_PROBLEM_
Restate the lines word for word, from the one containing "Cabinets (599, 499)" through the last line of the entries below, without any other lines.

[Saved data entries]
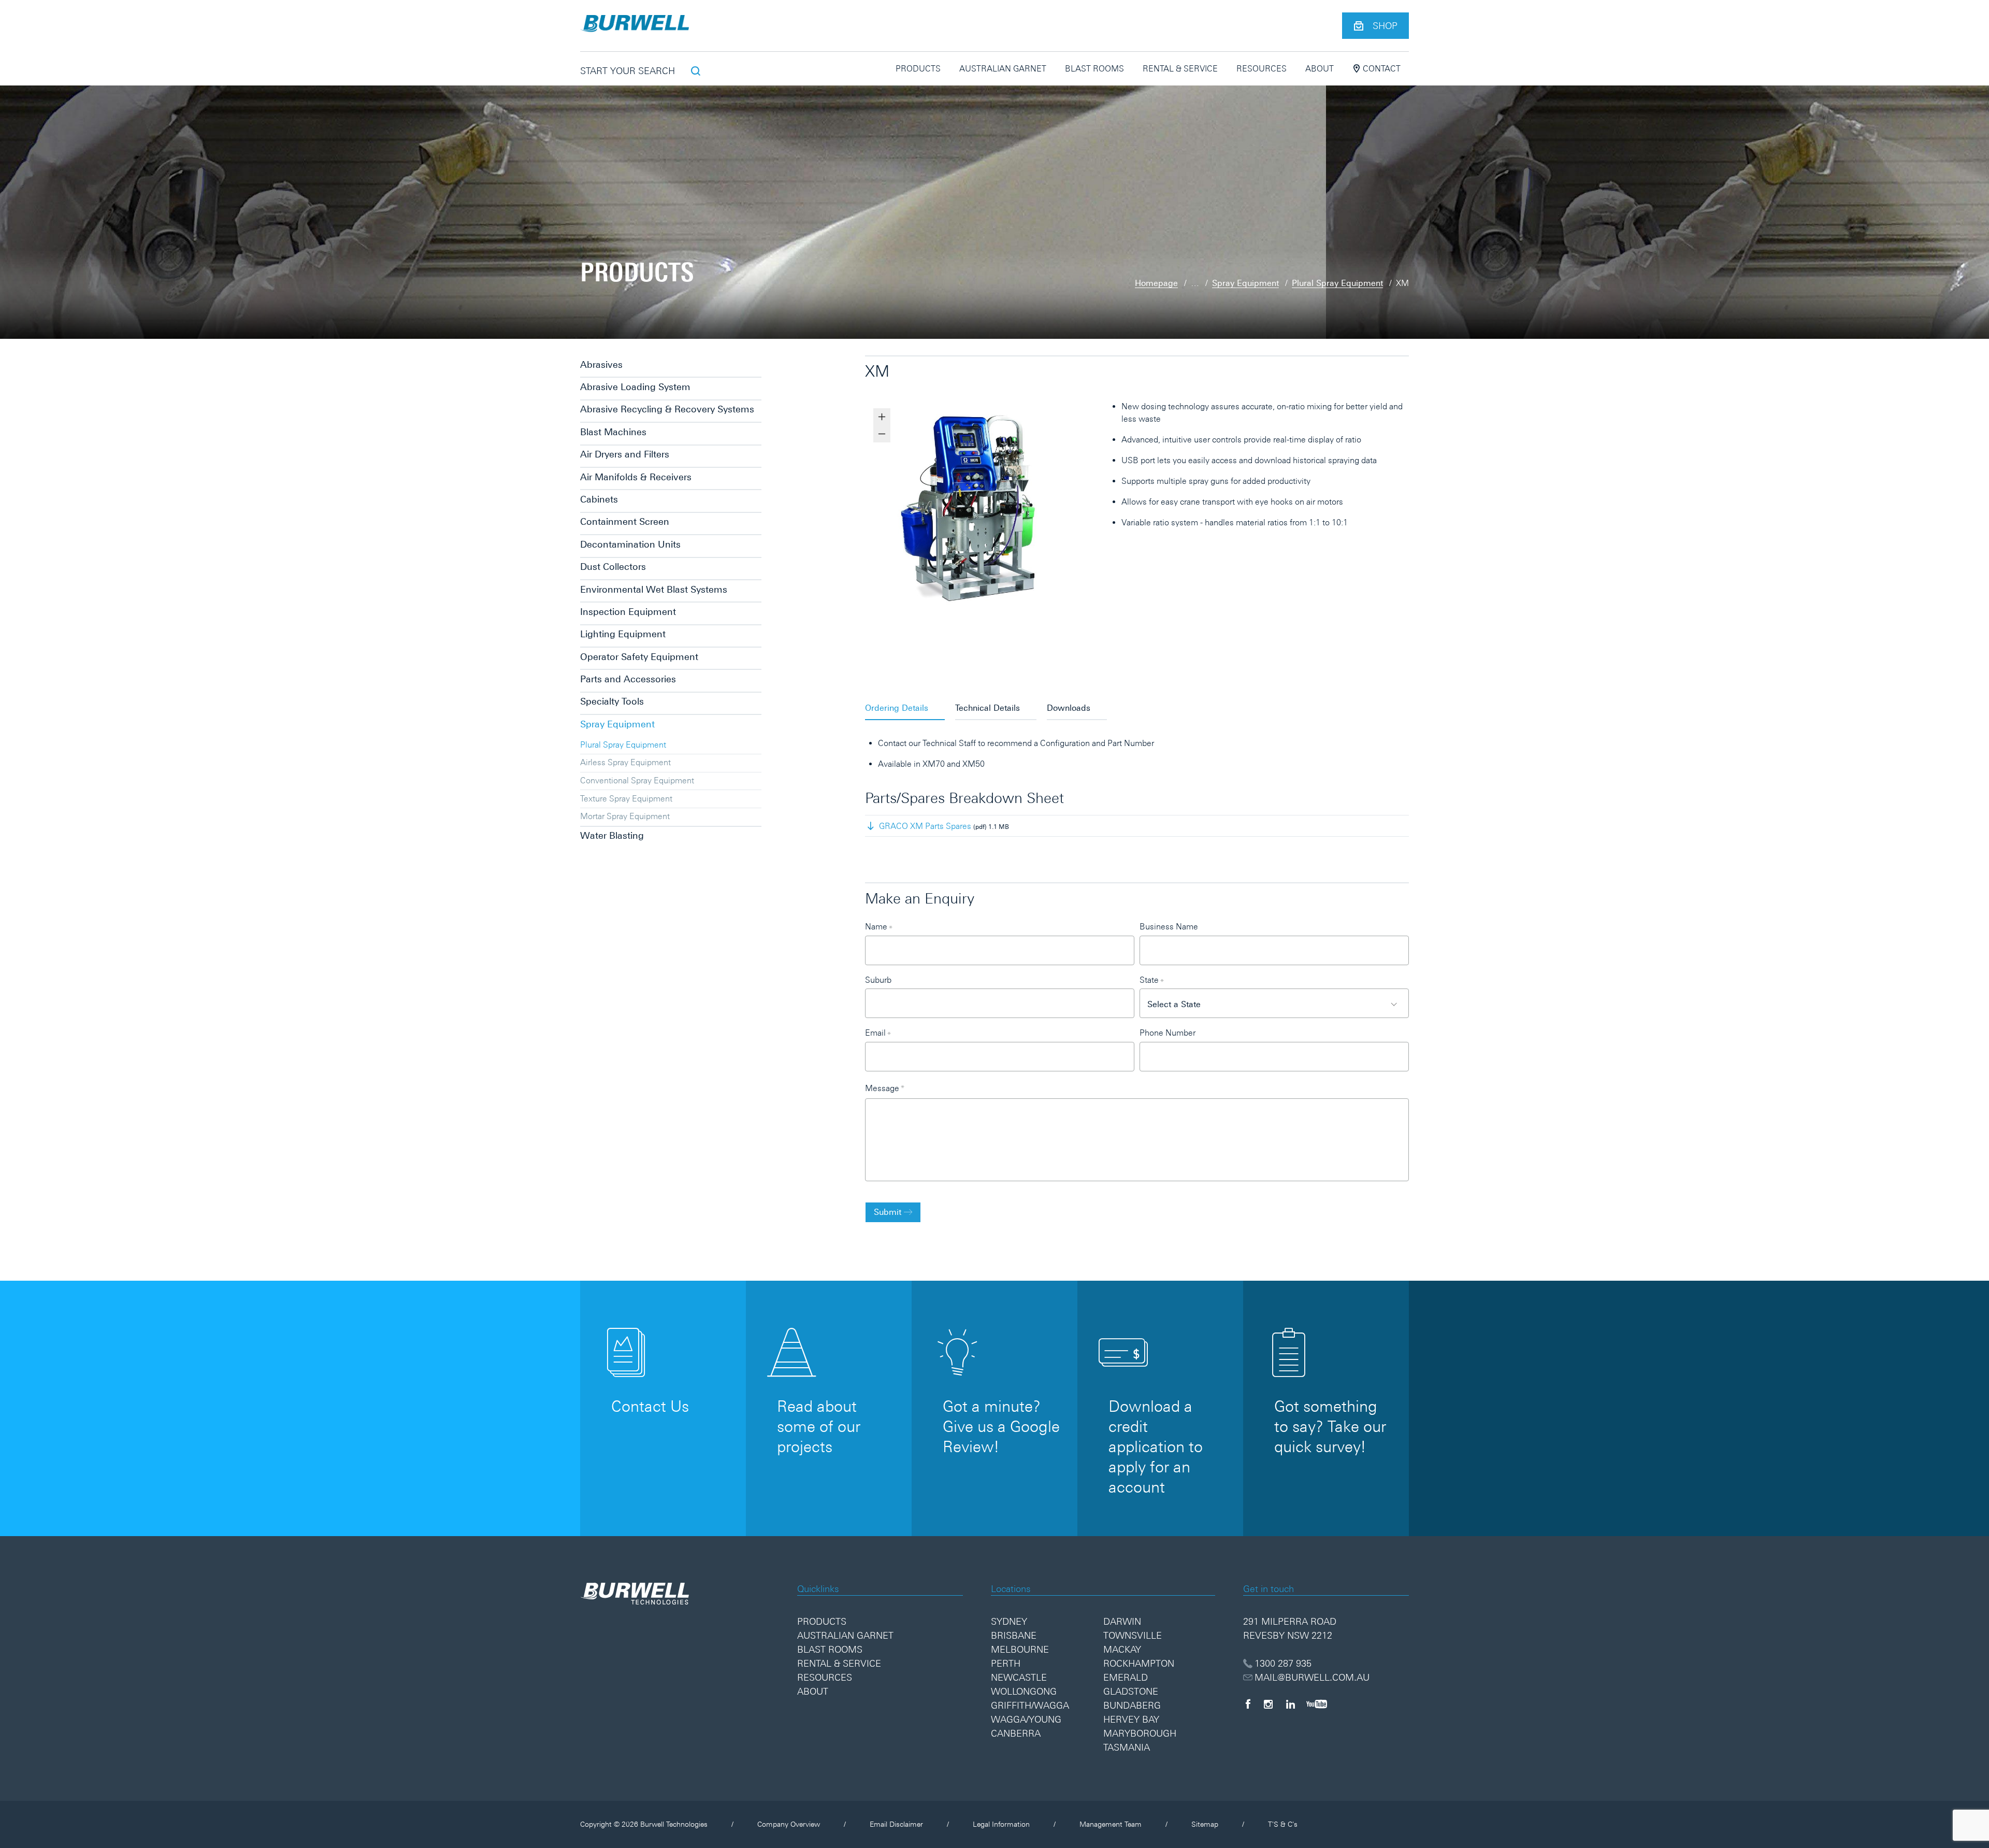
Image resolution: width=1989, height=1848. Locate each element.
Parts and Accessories (628, 679)
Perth (1005, 1663)
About (1319, 68)
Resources (1261, 68)
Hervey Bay (1131, 1719)
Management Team (1110, 1824)
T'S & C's (1283, 1824)
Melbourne (1020, 1649)
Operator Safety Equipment (639, 656)
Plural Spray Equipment (1337, 283)
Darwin (1122, 1621)
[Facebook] (1247, 1704)
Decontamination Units (630, 544)
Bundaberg (1132, 1705)
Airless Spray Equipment (625, 762)
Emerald (1125, 1677)
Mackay (1122, 1649)
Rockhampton (1138, 1663)
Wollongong (1024, 1691)
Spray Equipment (1245, 283)
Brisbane (1013, 1635)
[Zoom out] (881, 433)
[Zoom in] (881, 416)
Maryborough (1139, 1733)
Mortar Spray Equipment (625, 816)
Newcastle (1019, 1677)
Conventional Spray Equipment (637, 780)
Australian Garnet (1002, 68)
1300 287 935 (1283, 1663)
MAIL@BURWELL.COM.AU (1312, 1677)
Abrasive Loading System (635, 386)
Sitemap (1204, 1824)
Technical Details (987, 707)
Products (918, 68)
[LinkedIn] (1290, 1704)
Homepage (1156, 283)
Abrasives (601, 364)
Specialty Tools (612, 701)
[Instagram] (1268, 1704)
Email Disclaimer (896, 1824)
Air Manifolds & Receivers (635, 476)
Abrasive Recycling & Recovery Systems (667, 409)
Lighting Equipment (623, 633)
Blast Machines (613, 431)
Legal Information (1001, 1824)
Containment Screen (624, 521)
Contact (1381, 68)
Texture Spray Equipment (626, 798)
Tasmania (1126, 1747)
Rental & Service (1180, 68)
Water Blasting (612, 835)
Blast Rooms (1094, 68)
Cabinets (599, 499)
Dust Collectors (613, 566)
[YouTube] (1316, 1704)
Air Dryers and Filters (624, 454)
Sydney (1009, 1621)
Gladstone (1130, 1691)
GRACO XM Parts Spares (925, 825)
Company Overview (788, 1824)
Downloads (1068, 707)
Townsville (1132, 1635)
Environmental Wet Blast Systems (653, 589)
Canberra (1016, 1733)
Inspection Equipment (628, 611)
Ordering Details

_WRITTEN SOLUTION_
Cabinets (599, 499)
Dust Collectors (613, 566)
[YouTube] (1316, 1704)
Air Dryers and Filters (624, 454)
Sydney (1009, 1621)
Gladstone (1130, 1691)
GRACO XM Parts Spares (925, 825)
Company Overview (788, 1824)
Downloads (1068, 707)
Townsville (1132, 1635)
Environmental Wet Blast Systems (653, 589)
Canberra (1016, 1733)
Inspection Equipment (628, 611)
Ordering Details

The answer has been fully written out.